Es, pues, el ministro sagrado un Testigo cualificado del amor de Dios en
el mundo. Es, por tanto, un don que el Esposo, Cristo, regala a
su Esposa, la Iglesia, llamándola a las eternas bodas con la voz
poderosa de su Espíritu: El Espíritu y la Esposa dicen: ¡Ven! Sí,
vengo pronto. ¡Ven, Señor Jesús! Siempre que un fiel cristiano ve a
un ministro consagrado: diácono, presbítero u obispo, debe sentirse
alentado en la esperanza de participar en las Bodas del Cordero en la
Jerusalén celestial.
7.
Hermanos
diáconos, ustedes serán de ahora en adelante, frente del Pueblo de Dios,
Testigos de esta Esperanza. El Pueblo de Dios los quiere hombres de
oración, oyentes fieles de la Palabra divina, servidores humildes de
todos en particular de los pobres, ministros obedientes y castos. Por
ustedes su Obispo, en nombre de toda la comunidad creyente, va a
suplicar al Señor, así: Que resplandezca en ellos un estilo de vida
evangélica, un amor sincero, solicitud por los pobres y enfermos, una
autoridad discreta, una pureza sin tacha y una observancia de su
obligaciones espirituales... y que el ejemplo de su vida suscite la
imitación del pueblo santo. Ustedes son ordenados diáconos para la
edificación, no para la desedificación del pueblo de Dios. Es lo que
espera Dios, Cristo, la Iglesia, el pueblo cristiano, sus hermanos
presbíteros y su Obispo de ustedes.
8.
Acaba, la Iglesia que peregrina en México, de recibir la gracia singular
de la canonización de San Rafael Guízar Valencia, quinto Obispo de
Veracruz, nacido en estas tierras y misionero de muchas otras, aún en el
extranjero. Su amor a la santa Eucaristía, a la Virgen María, al
Seminario, a sus Sacerdotes, a los Pobres, su celo por la salvación de
las almas como se decía entonces... No sabemos qué más admirar, pero sí
sabemos que todo eso debemos imitar. En su vida y ejemplo vemos que eso
no es mera utopía, sino esplendorosa realidad con la gracia de Dios.

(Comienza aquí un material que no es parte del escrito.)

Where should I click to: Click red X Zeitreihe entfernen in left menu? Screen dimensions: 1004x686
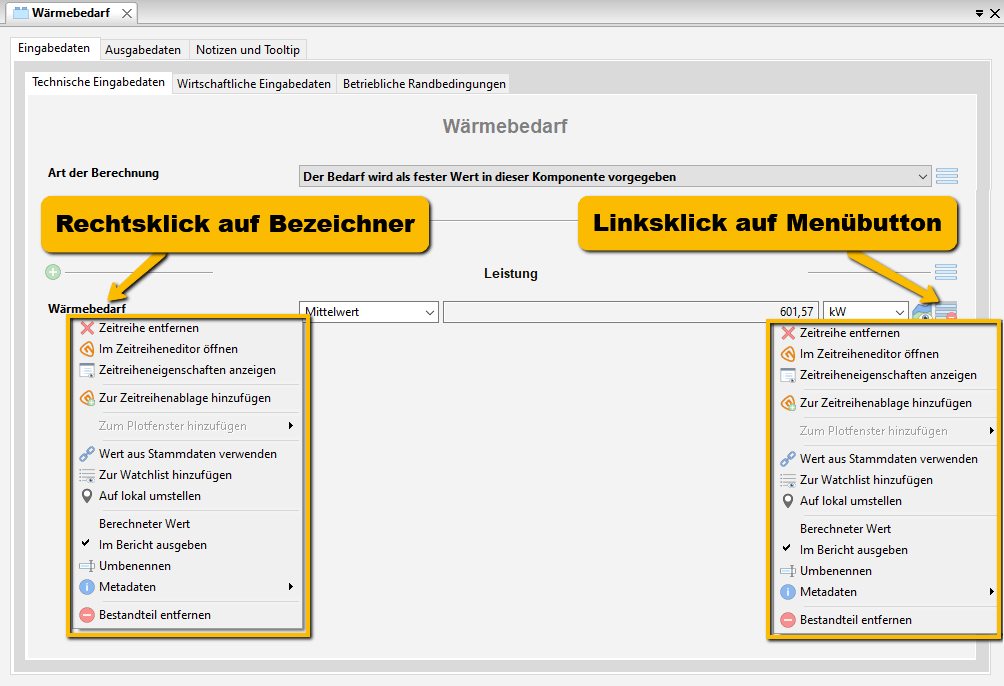(87, 328)
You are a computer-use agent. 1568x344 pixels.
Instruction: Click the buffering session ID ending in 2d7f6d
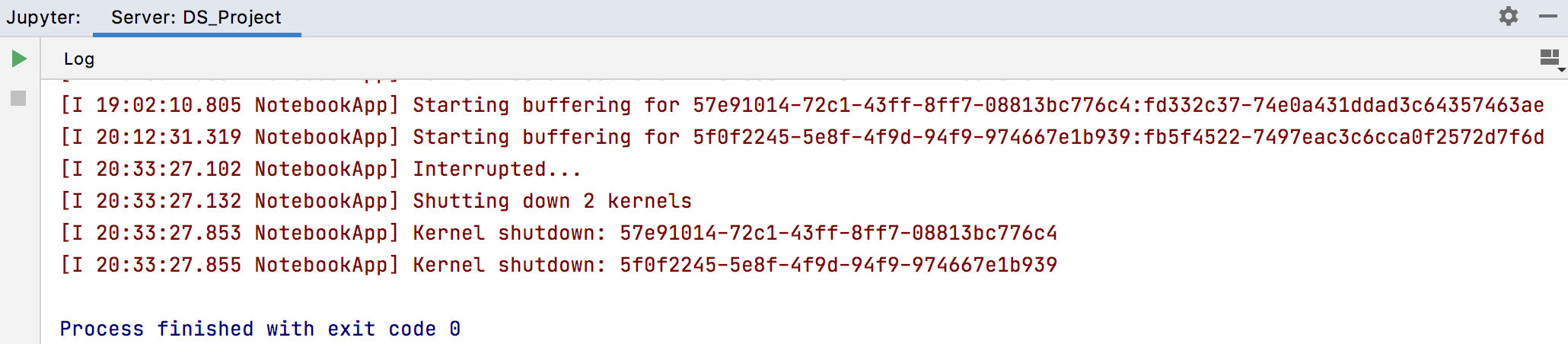(1118, 137)
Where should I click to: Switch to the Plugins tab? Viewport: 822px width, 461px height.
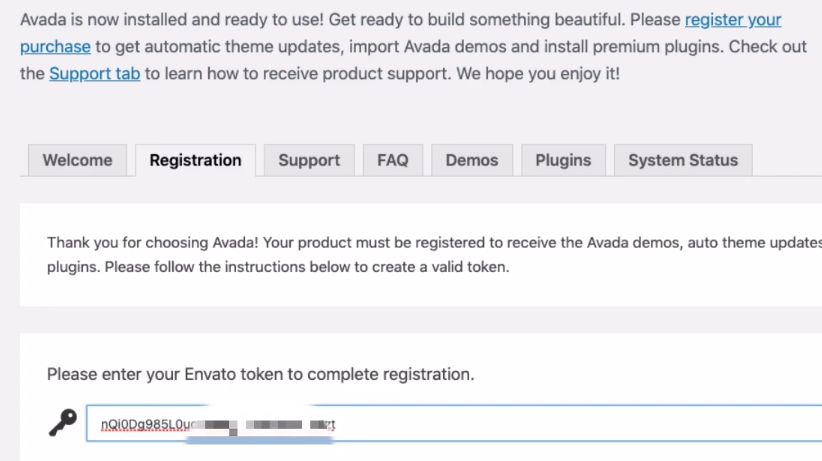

Decía a sus sacerdotes: Ya en el cielo descansaremos, ahora hay que
trabajar por la salvación de las almas. Quisiera verlos a todos
misioneros del amor de Dios. Y, antes de morir, a la hora de la
verdad, exclamaba: Nada le he negado al Señor, le he dado todo cuanto
soy y cuanto tengo. Me voy, pero desde el cielo seguiré trabajando y
orando por mis sacerdotes, por mi seminario y por todos mis diocesanos.
¡Señor, que desde el cielo siga dando misiones y salvándote muchas
almas! Le pedimos a San Rafael Guízar, el Obispo misionero y el
Obispo de los pobres, como lo definió el Papa Benedicto, se realice ese
su ardiente deseo en nosotros, humildes ministros del Señor.